Reproduce verbatim the lines of the records below, beginning at the line that has "Task: Tap the trophy benchmark icon" and stopping after the line that has "Action: tap(520, 96)". Leave the pictures out of your answer.

▸ INPUT DATA:

▽

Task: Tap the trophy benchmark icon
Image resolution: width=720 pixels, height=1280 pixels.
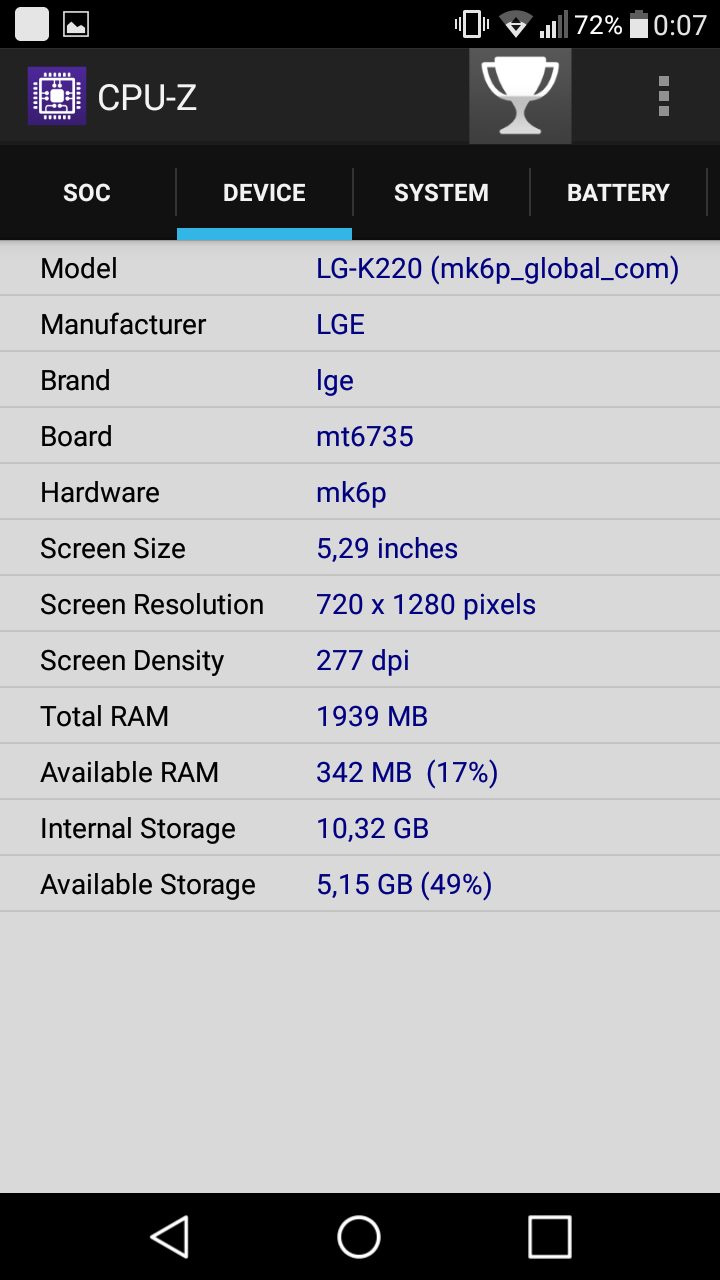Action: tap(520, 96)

△
▽

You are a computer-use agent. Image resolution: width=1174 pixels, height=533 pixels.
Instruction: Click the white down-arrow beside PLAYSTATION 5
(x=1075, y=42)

△
▽

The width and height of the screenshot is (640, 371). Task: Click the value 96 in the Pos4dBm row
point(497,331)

△

▸ RESULT BELOW:
Task: Tap the trophy benchmark icon
Image resolution: width=720 pixels, height=1280 pixels.
Action: tap(520, 96)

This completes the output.